#### Problem statement:
What is needed is an exact repeat of the lines from the one holding "Image resolution: width=1280" through the final line of the data, with no pictures.

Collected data
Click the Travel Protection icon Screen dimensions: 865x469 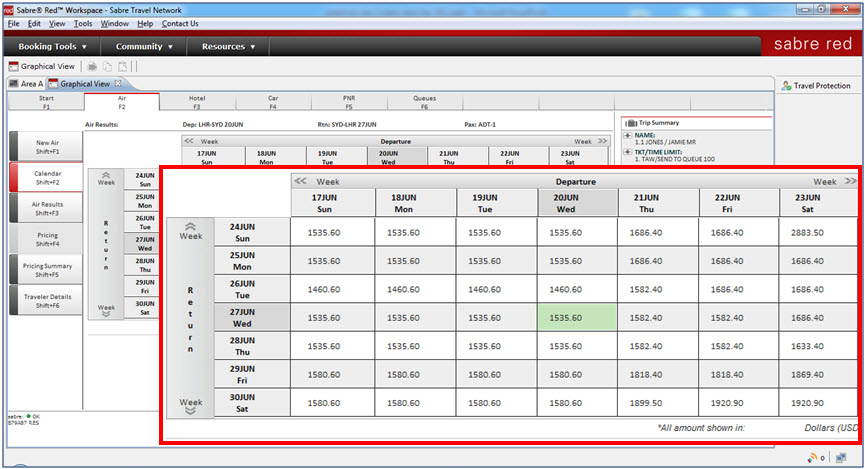point(786,86)
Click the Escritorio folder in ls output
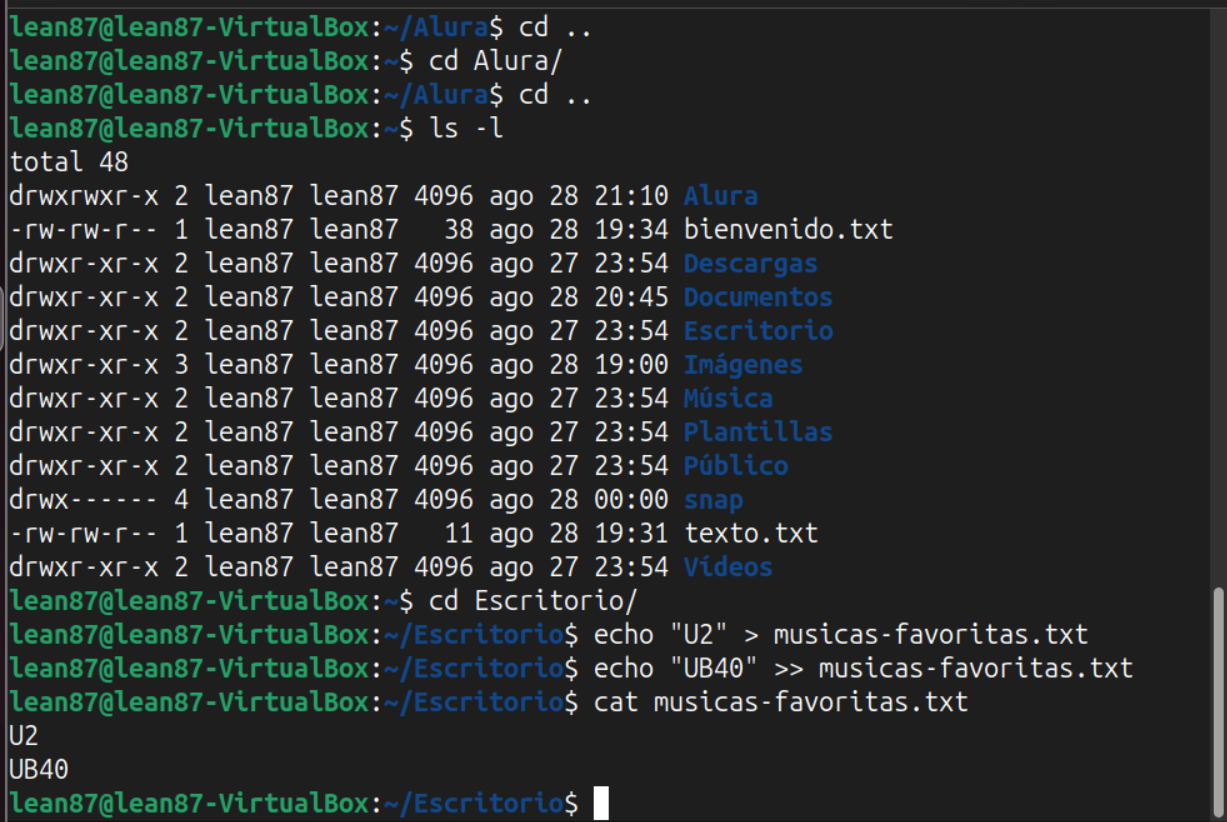Image resolution: width=1227 pixels, height=822 pixels. tap(758, 331)
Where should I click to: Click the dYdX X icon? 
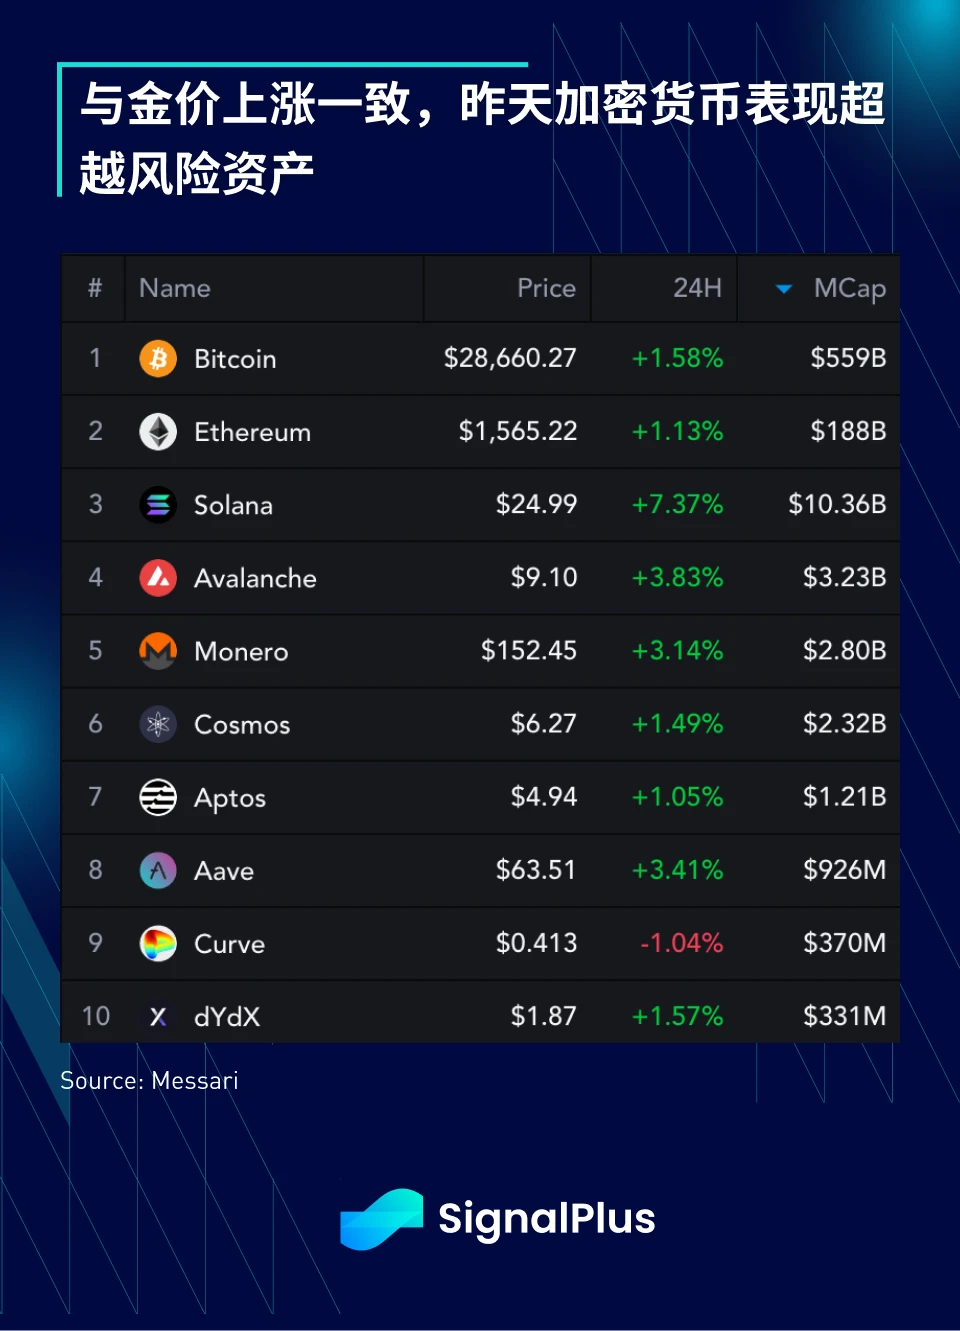click(x=158, y=1016)
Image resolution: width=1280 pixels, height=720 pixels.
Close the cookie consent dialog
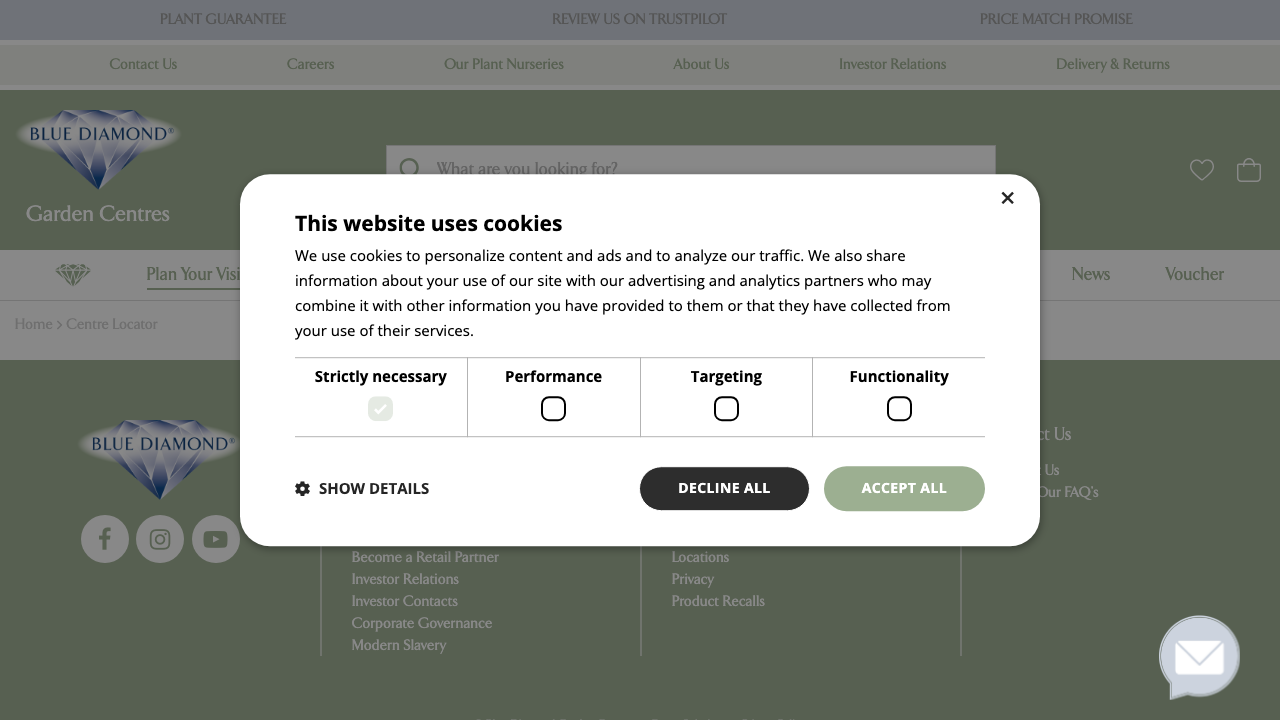coord(1007,198)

#### Exercise response:
Image resolution: width=1280 pixels, height=720 pixels.
Close the cookie consent dialog
coord(1007,198)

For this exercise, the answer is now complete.